→ Requirement
Reproduce all of the data exactly, with no line skipped.
↓↓↓
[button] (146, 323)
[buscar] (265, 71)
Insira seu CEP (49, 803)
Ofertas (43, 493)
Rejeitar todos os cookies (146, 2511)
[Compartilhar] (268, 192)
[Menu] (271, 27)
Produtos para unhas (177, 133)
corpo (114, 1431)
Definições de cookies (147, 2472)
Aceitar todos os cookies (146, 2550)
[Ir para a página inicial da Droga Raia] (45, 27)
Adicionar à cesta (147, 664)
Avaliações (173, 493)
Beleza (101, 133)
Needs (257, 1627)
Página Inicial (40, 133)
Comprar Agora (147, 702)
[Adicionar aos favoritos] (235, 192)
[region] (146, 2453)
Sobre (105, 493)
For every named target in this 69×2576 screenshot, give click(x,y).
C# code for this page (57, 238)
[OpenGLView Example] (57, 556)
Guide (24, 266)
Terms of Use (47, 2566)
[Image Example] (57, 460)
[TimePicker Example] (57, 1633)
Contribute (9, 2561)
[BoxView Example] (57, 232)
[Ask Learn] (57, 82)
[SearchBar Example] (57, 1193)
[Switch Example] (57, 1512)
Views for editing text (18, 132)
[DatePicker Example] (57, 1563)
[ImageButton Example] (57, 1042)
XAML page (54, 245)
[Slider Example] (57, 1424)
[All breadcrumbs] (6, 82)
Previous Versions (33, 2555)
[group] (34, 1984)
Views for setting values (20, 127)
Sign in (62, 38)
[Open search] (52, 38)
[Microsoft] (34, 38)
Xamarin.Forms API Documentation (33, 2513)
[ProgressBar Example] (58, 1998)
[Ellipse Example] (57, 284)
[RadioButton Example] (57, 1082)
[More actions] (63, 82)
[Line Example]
↑↑↑
→ Written response
[button] (146, 323)
[buscar] (265, 71)
Insira seu CEP (49, 803)
Ofertas (43, 493)
Rejeitar todos os cookies (146, 2511)
[Compartilhar] (268, 192)
[Menu] (271, 27)
Produtos para unhas (177, 133)
corpo (114, 1431)
Definições de cookies (147, 2472)
Aceitar todos os cookies (146, 2550)
[Ir para a página inicial da Droga Raia] (45, 27)
Adicionar à cesta (147, 664)
Avaliações (173, 493)
Beleza (101, 133)
Needs (257, 1627)
Página Inicial (40, 133)
Comprar Agora (147, 702)
[Adicionar aos favoritos] (235, 192)
[region] (146, 2453)
Sobre (105, 493)
For every named target in this 69×2576 screenshot, give click(x,y).
C# code for this page (57, 238)
[OpenGLView Example] (57, 556)
Guide (24, 266)
Terms of Use (47, 2566)
[Image Example] (57, 460)
[TimePicker Example] (57, 1633)
Contribute (9, 2561)
[BoxView Example] (57, 232)
[Ask Learn] (57, 82)
[SearchBar Example] (57, 1193)
[Switch Example] (57, 1512)
Views for editing text (18, 132)
[DatePicker Example] (57, 1563)
[ImageButton Example] (57, 1042)
XAML page (54, 245)
[Slider Example] (57, 1424)
[All breadcrumbs] (6, 82)
Previous Versions (33, 2555)
[group] (34, 1984)
Views for setting values (20, 127)
Sign in (62, 38)
[Open search] (52, 38)
[Microsoft] (34, 38)
Xamarin.Forms API Documentation (33, 2513)
[ProgressBar Example] (58, 1998)
[Ellipse Example] (57, 284)
[RadioButton Example] (57, 1082)
[More actions] (63, 82)
[Line Example]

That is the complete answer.